Beauty has a woman’s face: an opinion shared by many artists of all eras; Soviet ones were no exception. Thus among the PASTORAL and genre scenes, so frequent in Hotel Ukraina’s art collection, a woman’s silhouette appears every now and then, enlivening and adorning the landscape. One such painting is Landscape with a Train, by the famous Aleksandr Deineka. A speeding train occludes the horizon and cuts a pine forest in two - while in front, a girl in red is walking hurriedly down a footpath. Painted in 1948, this watercolour reflects the country's post-war anxiety; one had to invent things that would raise one's spirits. And thus the creator of The Defence of Sevastopol had found his romantic scene.

As painting subjects go, a woman in red has been a perennial favourite. We see one in On the Boulevard (1956), by Deineka's student Grigory Gordon, among the briskly walking boys and men clad in black and white; a peasant woman in red appears in Lev Aronov’s Summer Evening, from the same year. A woman in scarlet is sitting on the sand in On the Seashore by Vasily Meshkov, one of the last Itinerants whose works are exhibited at the Tretyakov Gallery and the Russian Museum.

 

A little girl in red is running after her mother and aunt in Valentina Nechayeva’s Arkhipo-Osipov- ka, against a mountainous background placing the scene in Gelendzhik. The artist, by the way, is more famous for her work on some of the classic Soviet animated films.

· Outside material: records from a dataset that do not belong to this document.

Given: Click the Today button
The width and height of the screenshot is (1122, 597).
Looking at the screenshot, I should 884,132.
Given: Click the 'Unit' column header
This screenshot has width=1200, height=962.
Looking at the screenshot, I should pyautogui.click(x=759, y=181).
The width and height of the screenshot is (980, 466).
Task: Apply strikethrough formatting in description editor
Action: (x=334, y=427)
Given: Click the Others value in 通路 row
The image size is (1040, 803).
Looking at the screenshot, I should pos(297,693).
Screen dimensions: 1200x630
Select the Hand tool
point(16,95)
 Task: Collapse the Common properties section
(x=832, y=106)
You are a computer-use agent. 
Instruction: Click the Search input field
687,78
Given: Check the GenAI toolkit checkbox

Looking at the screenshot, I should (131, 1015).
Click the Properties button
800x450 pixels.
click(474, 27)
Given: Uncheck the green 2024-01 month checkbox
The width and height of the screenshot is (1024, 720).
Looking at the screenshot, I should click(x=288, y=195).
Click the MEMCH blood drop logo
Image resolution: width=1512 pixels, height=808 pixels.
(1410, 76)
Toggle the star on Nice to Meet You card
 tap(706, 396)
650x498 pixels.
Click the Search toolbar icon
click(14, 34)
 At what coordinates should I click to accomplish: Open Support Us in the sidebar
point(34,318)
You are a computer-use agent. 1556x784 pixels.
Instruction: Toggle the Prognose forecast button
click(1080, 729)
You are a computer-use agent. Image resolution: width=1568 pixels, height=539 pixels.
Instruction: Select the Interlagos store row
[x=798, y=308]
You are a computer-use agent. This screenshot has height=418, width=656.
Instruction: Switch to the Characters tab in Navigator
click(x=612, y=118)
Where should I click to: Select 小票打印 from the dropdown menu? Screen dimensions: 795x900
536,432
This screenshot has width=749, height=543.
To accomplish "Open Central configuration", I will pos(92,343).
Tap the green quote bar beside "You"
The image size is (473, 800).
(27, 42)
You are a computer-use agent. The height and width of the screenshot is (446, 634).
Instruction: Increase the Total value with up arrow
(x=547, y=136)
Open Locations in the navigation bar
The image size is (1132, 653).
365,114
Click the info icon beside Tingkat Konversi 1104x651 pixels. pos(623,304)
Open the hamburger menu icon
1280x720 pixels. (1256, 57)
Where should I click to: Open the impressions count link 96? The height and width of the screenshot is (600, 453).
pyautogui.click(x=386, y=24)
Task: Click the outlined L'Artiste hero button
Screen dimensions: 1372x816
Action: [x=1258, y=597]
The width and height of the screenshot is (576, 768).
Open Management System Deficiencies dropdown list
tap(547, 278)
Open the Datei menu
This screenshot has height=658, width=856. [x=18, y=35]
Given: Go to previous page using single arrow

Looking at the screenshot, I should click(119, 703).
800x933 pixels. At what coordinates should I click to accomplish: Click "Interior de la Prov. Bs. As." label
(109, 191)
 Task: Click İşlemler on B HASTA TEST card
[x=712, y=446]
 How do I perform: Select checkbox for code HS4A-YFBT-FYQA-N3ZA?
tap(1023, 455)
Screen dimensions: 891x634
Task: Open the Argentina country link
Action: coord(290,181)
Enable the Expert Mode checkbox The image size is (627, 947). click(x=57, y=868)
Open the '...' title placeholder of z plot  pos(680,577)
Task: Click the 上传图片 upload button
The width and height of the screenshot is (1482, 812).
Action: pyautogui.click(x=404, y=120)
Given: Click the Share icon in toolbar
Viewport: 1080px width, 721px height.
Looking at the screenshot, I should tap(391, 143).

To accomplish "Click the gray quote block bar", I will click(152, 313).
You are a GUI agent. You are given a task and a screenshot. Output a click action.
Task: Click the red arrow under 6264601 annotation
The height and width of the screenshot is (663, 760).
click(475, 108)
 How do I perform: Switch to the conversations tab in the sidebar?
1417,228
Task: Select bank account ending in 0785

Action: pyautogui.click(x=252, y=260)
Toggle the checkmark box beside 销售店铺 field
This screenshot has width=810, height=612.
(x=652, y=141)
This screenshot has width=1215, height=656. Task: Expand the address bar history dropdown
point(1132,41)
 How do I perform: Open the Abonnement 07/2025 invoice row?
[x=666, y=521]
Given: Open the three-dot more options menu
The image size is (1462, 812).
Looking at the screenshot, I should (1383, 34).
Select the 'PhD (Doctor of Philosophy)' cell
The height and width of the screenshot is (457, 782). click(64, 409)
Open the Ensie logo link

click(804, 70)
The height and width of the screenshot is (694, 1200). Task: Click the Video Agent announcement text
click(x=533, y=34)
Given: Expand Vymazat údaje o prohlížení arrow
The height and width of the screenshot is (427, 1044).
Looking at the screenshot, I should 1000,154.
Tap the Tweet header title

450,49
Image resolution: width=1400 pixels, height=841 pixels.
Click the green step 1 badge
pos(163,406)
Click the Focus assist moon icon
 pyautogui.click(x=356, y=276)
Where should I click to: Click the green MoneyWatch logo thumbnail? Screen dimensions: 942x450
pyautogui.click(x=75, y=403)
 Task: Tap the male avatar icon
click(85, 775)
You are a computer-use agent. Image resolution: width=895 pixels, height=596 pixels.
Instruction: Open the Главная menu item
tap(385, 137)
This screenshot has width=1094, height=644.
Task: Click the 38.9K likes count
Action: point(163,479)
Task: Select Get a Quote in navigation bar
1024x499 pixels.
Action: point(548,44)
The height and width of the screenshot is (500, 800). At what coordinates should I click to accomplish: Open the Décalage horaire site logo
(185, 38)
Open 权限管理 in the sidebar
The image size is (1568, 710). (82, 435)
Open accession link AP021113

Red Square, by Joseph Gurvich (dubbed by some ‘the Russian Cezanne’), has a woman and a little girl in the foreground - the girl’s red dress vaguely reminiscent of the little girl in a red coat appearing in Stephen Spielberg’s black-and-white Schindler’s List. Then there is At the Summer Cafe, by David Rubinshtein - who, like Gurvich, hailed from Odessa but was fond of painting Moscow. The scene, showing a mother and her small daughter sitting at the table, with a waitress leaning in - is perhaps among the nearest the Soviet 1950s came to glamour, something of an outspoken wish, considering how rare such idyllically neat cafes were at the time. Or take Ksenia Kupetsio’s meticulously detailed watercolour Tretyakovsky Drive - a simple scene with two women at a soda stall, one selling, the other buying, yet somehow foreshadowing the boutique-lined Tretyakovsky of today.

Much in the same vein are Stepan Dudnik’s By the Sea (a woman sitting under a sunshade on a Crimean beach) and Girl Reading in the Garden by Yekaterina Zernova, likely also set somewhere in Alupka or Massandra. Her purple dress contrasts with the lush green; her shadow is almost solid on the sun-whited flagstones; there is something theatrical about her posture - which is no accident, seeing as Zernova had worked as a costume designer at the MalyTheatre.

Speaking of contrasts: there is a striking one between the Black Sea and its adjacent Azov Sea, between the resort and the fishermen’s village - the latter depicted by Mikhail Kupriyanov's (of the Kukryniksy) 1956 painting of a lone woman walking along a sandy headland. More of village life, with no men in sight, appears in Mukhanov’s Sunny Morning (busy women in a village street) - and Vasily Kurma- nayevsky’s gloomier evening landscape with a shepherdess driving cows home. And Vasily Reshetnikov (brother to Fyodor Reshetnikov, who painted the iconic Low Marks Again) large painting of barefoot collective farm girls (who admittedly look more like students from Moscow) has yet another woman in red, standing out among all the white dresses and blouses, catching the eye, as if beckoning towards some faraway and splendid place.